Watched the interview and whilst Graham is, thankfully, quite open and honest unlike his predecessor he is equally uncomfortable and his body language, tone of voice and pauses suggest he is equally unconfident in the project as his predecessor.
What he did make clear, as we all know, is the requirement to raise funds. At no point did he suggest that this funding would come from alternative sources, he made it clear that the dame process as always would happen and would continue going forwards. That process being Utilisation of the current headroom of 4,130,434,883 shares to raise initial funds, and I think it's safe to believe Grahams visit to the UK will be used to get that placing away, as well as visit family. Therefore at closing price today allowing for the usual 30% discount they will be able to raise at around the 0.029 mark which before fees is about £1.21 million or $1.64 million so after fees it's about $1.2 million.
The secondary flotation plant according to the company will cost (along with plant operating costs) $1,415,500 so just over $200k more than they can raise. Add in the "Normal operating expenses" of $1,908,400 that takes us to $3,322,900 we then need to factor in the Goddard debt which is now subject to a writ of execution, that debt which continues to accrue interest was last notifies as approximately $2.2 million.
Therefore total immediate liabilities (including the costs for the secondary plant) amount to $5,523,500 against the ability to raise $1,200,000 leaving a shortfall of $4,323,500.
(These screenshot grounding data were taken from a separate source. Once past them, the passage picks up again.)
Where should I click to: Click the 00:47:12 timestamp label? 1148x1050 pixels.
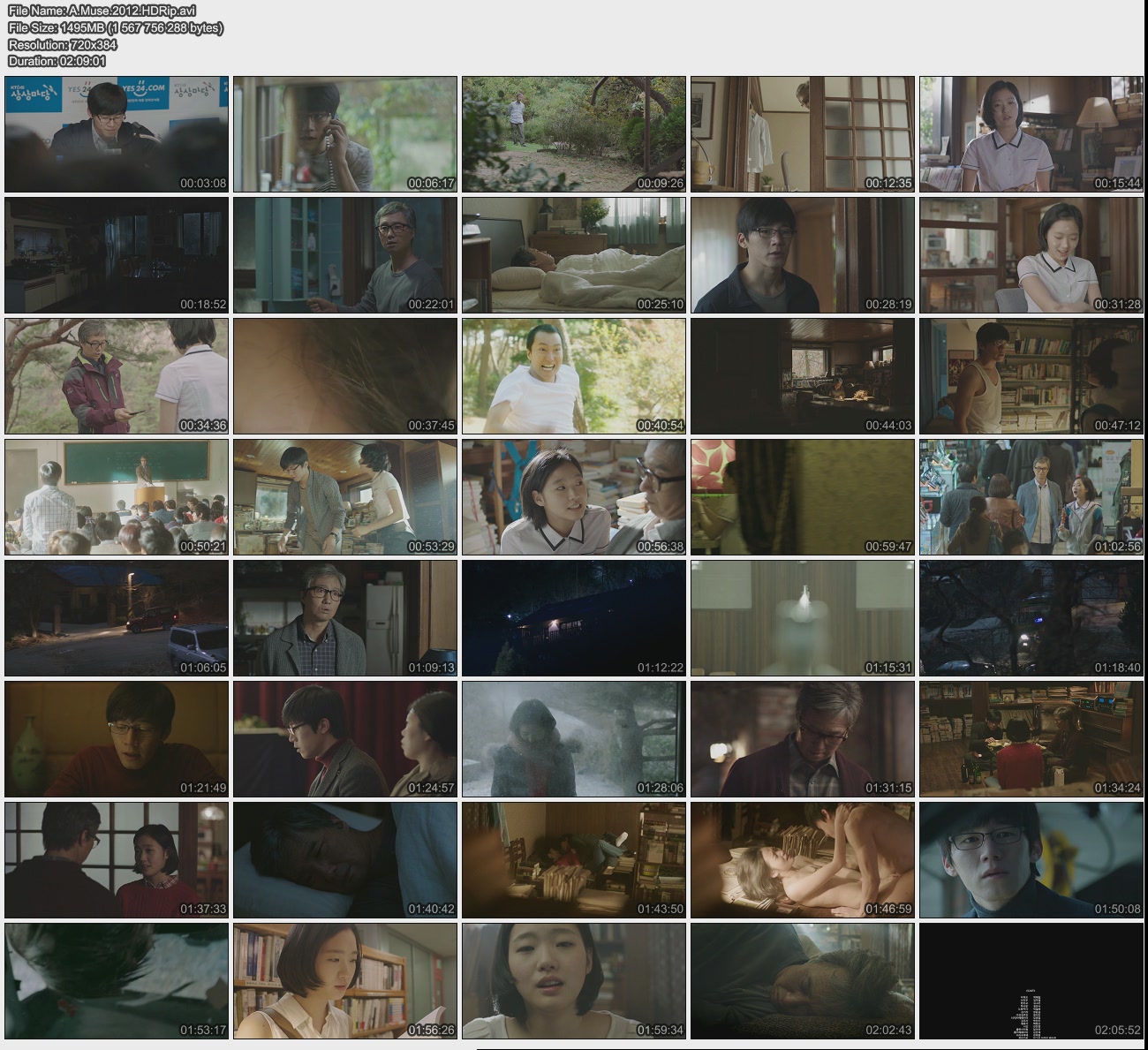point(1117,426)
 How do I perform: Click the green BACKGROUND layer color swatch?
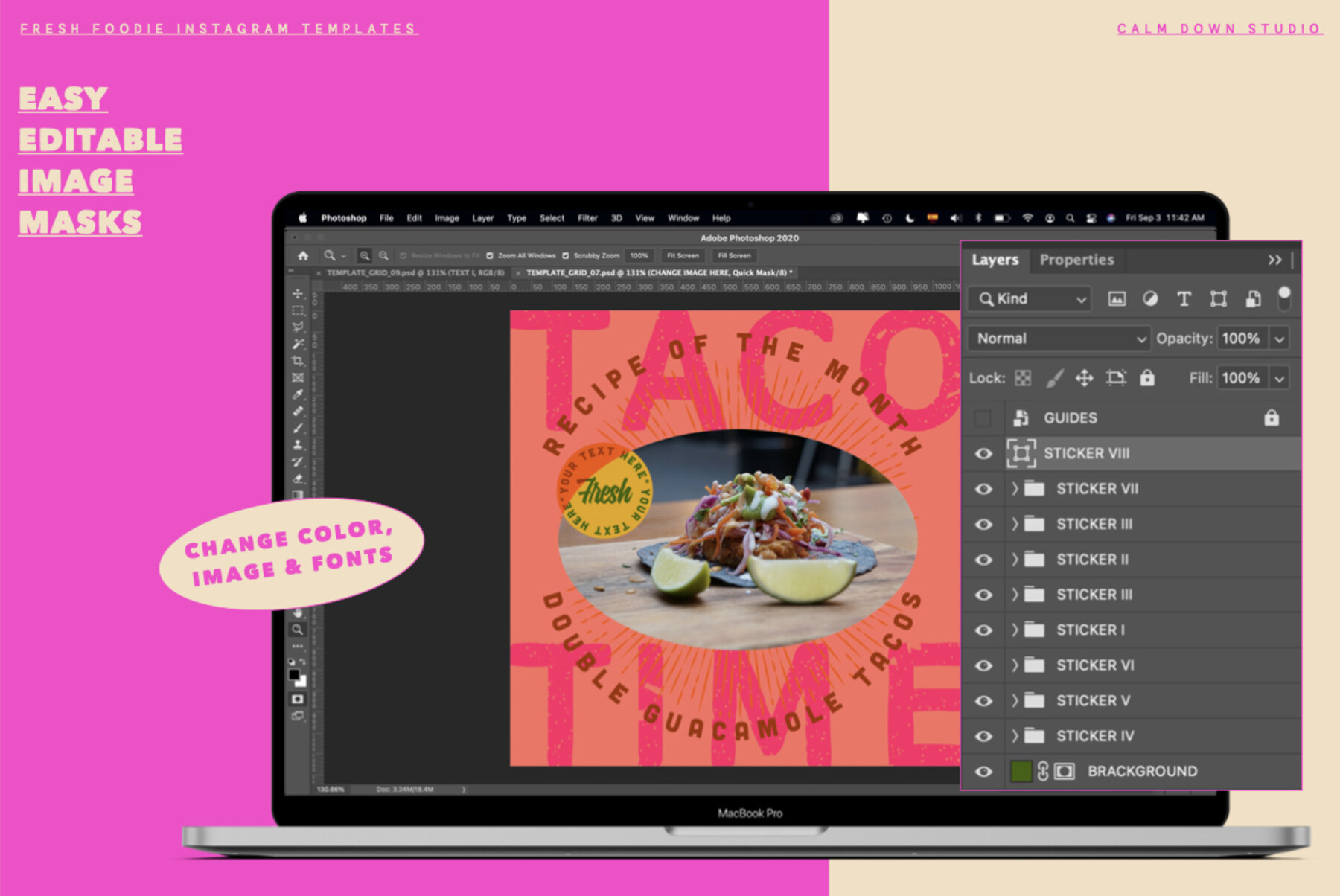point(1021,772)
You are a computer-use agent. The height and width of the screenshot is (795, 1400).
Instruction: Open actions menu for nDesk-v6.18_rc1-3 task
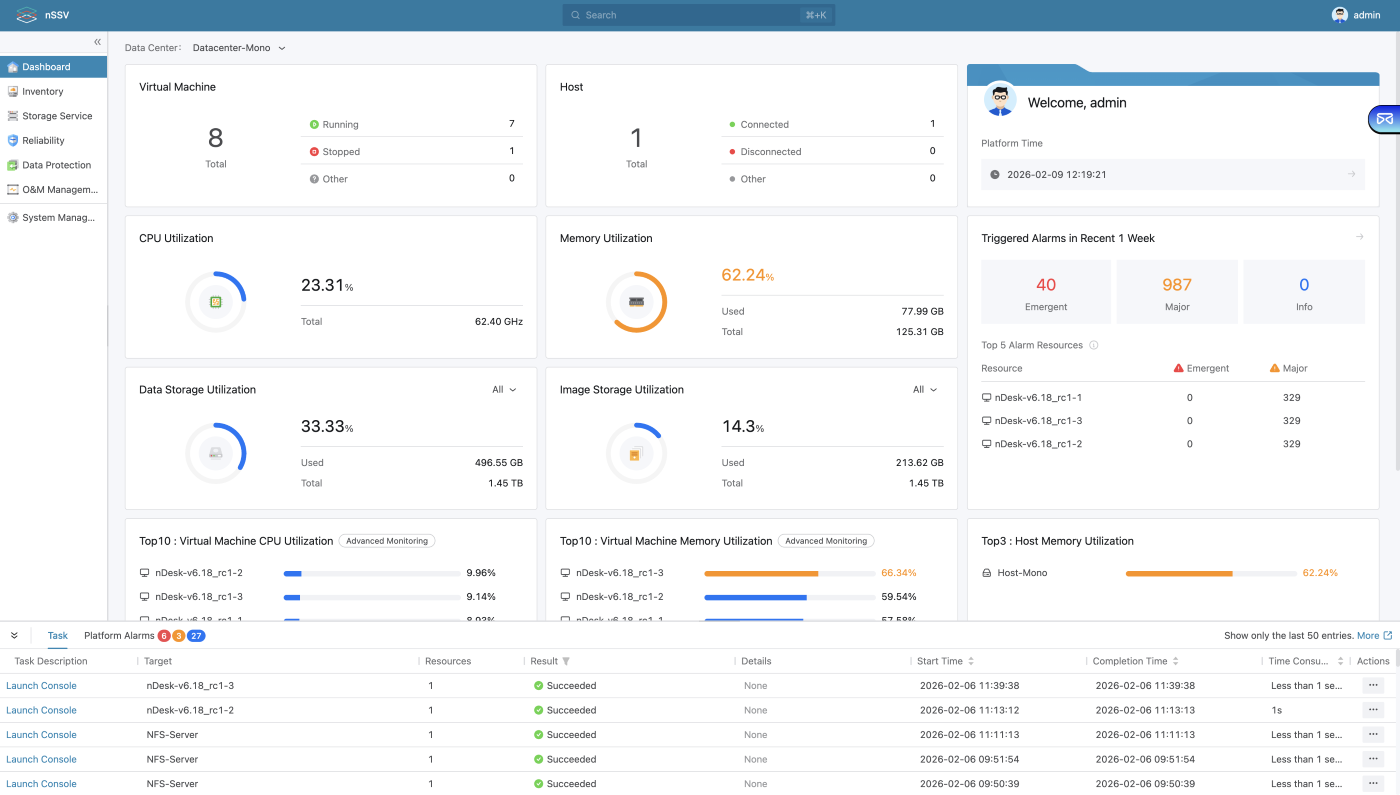coord(1372,686)
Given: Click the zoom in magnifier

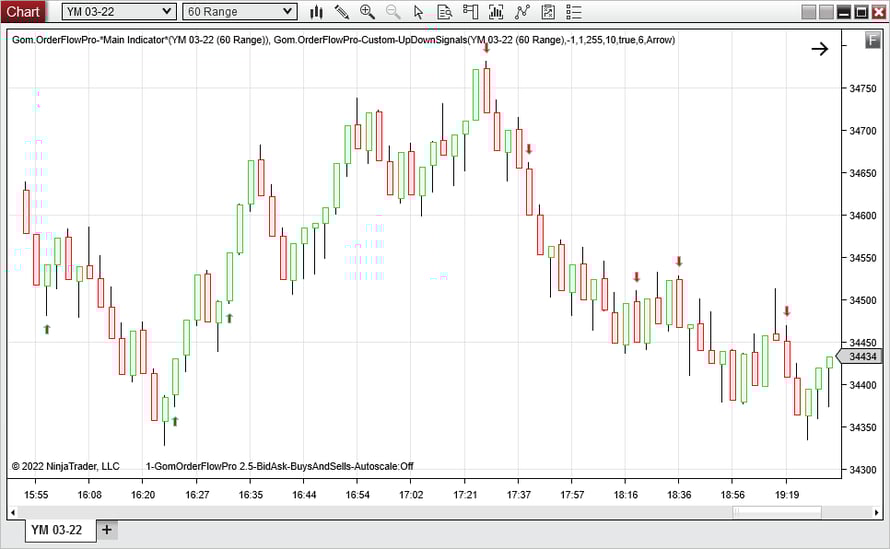Looking at the screenshot, I should [367, 12].
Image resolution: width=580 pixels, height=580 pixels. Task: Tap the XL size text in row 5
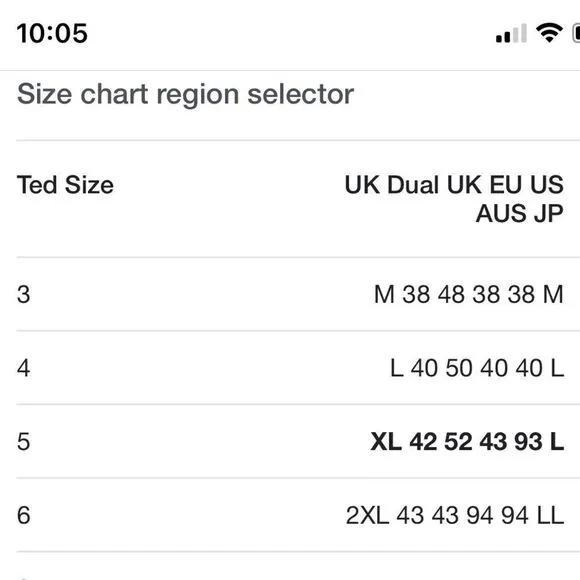[386, 442]
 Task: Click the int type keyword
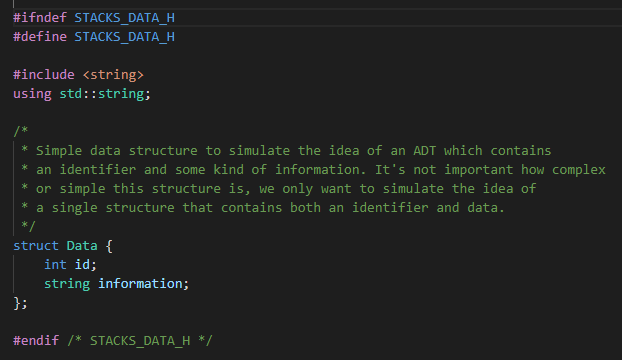click(x=55, y=264)
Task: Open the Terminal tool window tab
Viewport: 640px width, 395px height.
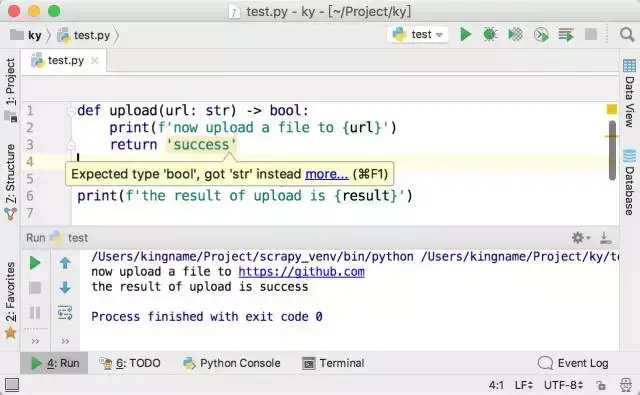Action: tap(334, 363)
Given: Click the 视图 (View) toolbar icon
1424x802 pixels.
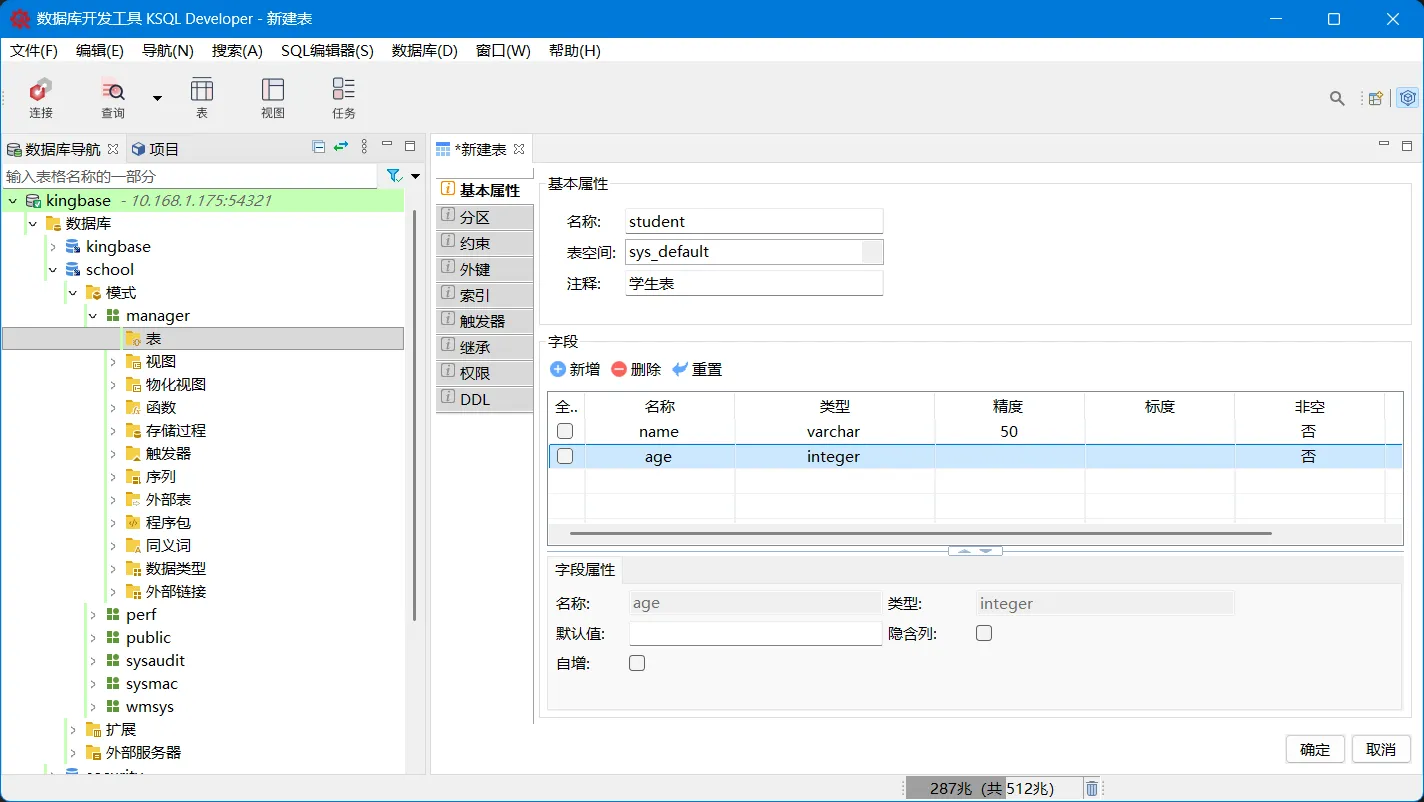Looking at the screenshot, I should click(272, 97).
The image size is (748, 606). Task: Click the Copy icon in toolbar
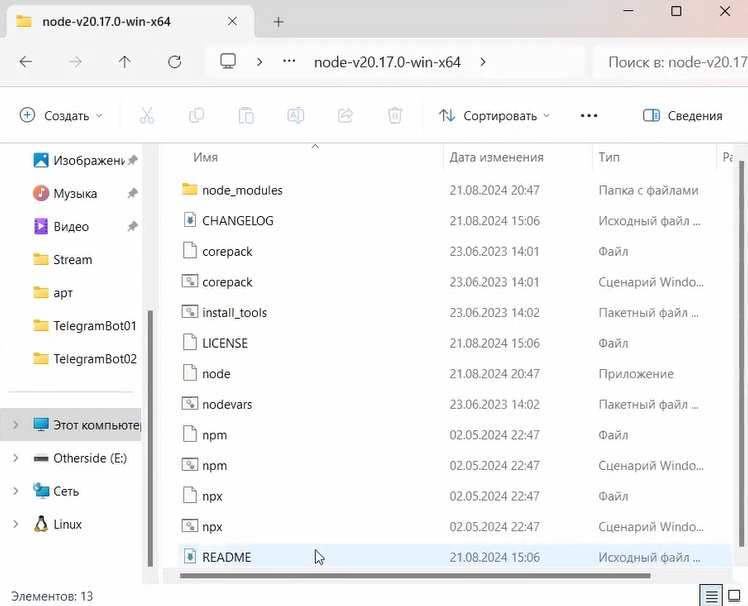click(x=196, y=116)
Now for the interesting but, having a writ of execution means that should PREM raise funds then Goddards could potentially seize that cash, before it's used for anything else.
Graham will have to call an additional EGM (as he alluded to with the "usual process" statement) and he'll need enough shares to cover the $4,323,500 shortfall and also cover additional working capital going forwards of at least $5 million given the stated running costs. Therefore we're looking at around enough shares to cover a raise of about $10 million after costs so around £8 million. Let's assume there's a miracle and he can make that raise at 0.05 then he'll be looking at needing 16 Billion more shares equivalent to about a further 110% dilution, however the reality is the dilution will be much lower so the number will be closer to, if not above 20 billion more shares. Therefore wiping out lth, and anyone buying now.
I'm shocked they've survived 2025 but the numbers above show that they cannot continue as a going concern.